[Supplied material]
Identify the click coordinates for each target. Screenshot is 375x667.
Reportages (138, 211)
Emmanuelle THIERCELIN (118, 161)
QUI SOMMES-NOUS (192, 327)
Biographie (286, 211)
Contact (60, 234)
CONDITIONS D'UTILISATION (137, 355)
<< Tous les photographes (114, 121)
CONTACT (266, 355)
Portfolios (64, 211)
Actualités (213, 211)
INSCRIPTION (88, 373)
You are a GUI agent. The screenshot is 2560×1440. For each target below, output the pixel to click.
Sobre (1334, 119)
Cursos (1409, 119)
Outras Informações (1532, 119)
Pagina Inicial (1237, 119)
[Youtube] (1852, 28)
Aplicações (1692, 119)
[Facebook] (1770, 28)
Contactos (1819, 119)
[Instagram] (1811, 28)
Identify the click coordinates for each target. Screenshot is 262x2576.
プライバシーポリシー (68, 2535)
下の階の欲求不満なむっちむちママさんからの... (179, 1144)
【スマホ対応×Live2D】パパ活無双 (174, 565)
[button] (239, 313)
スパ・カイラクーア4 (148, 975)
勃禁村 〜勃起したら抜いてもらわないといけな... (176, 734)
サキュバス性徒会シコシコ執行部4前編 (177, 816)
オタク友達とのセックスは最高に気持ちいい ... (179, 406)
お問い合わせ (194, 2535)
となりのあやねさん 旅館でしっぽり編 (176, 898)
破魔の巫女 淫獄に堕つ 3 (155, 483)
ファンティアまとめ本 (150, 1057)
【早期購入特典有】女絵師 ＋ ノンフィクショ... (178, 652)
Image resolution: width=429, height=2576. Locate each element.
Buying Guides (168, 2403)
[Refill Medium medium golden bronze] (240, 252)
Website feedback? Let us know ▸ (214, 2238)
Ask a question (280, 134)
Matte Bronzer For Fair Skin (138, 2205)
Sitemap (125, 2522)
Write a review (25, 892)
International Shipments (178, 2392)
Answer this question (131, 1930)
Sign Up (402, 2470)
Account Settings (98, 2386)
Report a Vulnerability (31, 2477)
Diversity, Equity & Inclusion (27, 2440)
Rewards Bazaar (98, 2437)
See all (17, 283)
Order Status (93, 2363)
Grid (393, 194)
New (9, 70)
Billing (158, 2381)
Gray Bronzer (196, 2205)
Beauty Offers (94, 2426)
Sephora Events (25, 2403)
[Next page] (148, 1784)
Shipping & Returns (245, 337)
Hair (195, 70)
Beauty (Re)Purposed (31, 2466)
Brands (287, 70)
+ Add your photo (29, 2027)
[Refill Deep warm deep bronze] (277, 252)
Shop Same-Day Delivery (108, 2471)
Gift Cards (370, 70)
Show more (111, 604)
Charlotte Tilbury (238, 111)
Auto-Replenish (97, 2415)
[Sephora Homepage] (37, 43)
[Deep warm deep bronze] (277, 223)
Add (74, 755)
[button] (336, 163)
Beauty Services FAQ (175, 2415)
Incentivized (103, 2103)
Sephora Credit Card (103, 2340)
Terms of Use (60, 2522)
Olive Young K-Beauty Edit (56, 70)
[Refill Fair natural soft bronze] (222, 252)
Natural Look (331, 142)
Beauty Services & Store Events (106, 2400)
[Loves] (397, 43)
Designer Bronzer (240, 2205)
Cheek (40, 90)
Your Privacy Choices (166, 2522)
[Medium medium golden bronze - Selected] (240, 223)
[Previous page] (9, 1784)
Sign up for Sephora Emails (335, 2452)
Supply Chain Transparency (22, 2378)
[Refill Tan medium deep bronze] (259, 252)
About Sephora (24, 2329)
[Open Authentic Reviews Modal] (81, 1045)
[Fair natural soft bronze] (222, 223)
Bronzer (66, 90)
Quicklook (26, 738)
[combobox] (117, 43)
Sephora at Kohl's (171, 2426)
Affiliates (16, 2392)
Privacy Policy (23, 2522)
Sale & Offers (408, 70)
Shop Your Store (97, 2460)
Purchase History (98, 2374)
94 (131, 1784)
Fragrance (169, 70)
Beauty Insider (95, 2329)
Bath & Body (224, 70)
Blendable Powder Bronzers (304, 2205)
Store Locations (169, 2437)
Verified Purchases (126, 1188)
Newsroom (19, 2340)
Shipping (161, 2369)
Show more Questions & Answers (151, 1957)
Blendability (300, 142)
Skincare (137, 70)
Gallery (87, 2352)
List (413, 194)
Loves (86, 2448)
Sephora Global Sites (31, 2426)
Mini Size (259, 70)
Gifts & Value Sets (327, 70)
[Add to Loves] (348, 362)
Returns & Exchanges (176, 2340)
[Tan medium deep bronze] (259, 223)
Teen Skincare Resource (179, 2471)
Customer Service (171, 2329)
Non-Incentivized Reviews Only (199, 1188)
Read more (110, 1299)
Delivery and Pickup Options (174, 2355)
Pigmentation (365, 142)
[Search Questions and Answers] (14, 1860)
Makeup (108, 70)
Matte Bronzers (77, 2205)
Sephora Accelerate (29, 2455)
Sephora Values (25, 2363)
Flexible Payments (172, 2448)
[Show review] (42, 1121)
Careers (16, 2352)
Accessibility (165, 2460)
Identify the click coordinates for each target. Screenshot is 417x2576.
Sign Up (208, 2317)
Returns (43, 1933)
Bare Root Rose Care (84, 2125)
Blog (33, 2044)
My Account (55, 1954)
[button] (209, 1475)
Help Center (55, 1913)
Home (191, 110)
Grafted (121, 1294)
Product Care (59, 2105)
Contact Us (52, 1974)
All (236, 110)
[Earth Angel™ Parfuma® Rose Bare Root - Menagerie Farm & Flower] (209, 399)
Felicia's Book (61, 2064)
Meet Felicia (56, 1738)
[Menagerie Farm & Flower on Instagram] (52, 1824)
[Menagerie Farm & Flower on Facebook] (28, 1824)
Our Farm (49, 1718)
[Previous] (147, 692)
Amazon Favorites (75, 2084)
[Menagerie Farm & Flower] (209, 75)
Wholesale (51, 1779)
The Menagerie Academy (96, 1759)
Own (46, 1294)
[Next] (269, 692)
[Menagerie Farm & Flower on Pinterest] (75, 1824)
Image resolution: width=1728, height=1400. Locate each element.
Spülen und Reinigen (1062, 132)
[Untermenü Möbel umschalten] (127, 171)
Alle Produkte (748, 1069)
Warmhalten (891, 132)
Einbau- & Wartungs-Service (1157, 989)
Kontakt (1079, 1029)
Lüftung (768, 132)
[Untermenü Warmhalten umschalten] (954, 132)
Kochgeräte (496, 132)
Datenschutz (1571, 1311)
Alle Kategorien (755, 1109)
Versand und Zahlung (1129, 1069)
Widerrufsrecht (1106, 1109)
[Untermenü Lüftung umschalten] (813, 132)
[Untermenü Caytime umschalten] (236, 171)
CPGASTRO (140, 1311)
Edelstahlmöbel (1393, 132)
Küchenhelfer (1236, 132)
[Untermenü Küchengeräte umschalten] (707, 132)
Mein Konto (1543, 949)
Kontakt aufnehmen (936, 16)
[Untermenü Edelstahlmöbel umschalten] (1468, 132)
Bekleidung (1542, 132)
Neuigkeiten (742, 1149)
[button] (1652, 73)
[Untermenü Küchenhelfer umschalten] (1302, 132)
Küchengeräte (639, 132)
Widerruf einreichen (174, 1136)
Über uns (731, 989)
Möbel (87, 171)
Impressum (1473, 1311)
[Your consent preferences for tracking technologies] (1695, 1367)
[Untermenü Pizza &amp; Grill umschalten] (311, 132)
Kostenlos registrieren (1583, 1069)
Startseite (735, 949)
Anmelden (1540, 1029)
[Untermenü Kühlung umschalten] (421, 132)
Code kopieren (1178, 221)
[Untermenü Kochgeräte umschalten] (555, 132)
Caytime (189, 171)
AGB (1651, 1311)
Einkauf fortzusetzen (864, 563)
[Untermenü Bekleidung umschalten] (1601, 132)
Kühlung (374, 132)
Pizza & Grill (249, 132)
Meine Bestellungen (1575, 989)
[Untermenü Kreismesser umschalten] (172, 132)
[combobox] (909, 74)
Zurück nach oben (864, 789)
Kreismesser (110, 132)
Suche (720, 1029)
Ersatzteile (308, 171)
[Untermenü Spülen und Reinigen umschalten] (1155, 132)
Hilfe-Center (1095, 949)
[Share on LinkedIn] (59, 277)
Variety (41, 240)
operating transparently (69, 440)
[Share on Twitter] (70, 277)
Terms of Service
[/Supplied material]
Activity ::
Write down again, exactly as given, only the lines above that fall from the line with "[Untermenü Möbel umschalten] (127, 171)" to the line with "Alle Kategorien (755, 1109)", inclusive.

Exercise response ::
[Untermenü Möbel umschalten] (127, 171)
Alle Produkte (748, 1069)
Warmhalten (891, 132)
Einbau- & Wartungs-Service (1157, 989)
Kontakt (1079, 1029)
Lüftung (768, 132)
[Untermenü Warmhalten umschalten] (954, 132)
Kochgeräte (496, 132)
Datenschutz (1571, 1311)
Alle Kategorien (755, 1109)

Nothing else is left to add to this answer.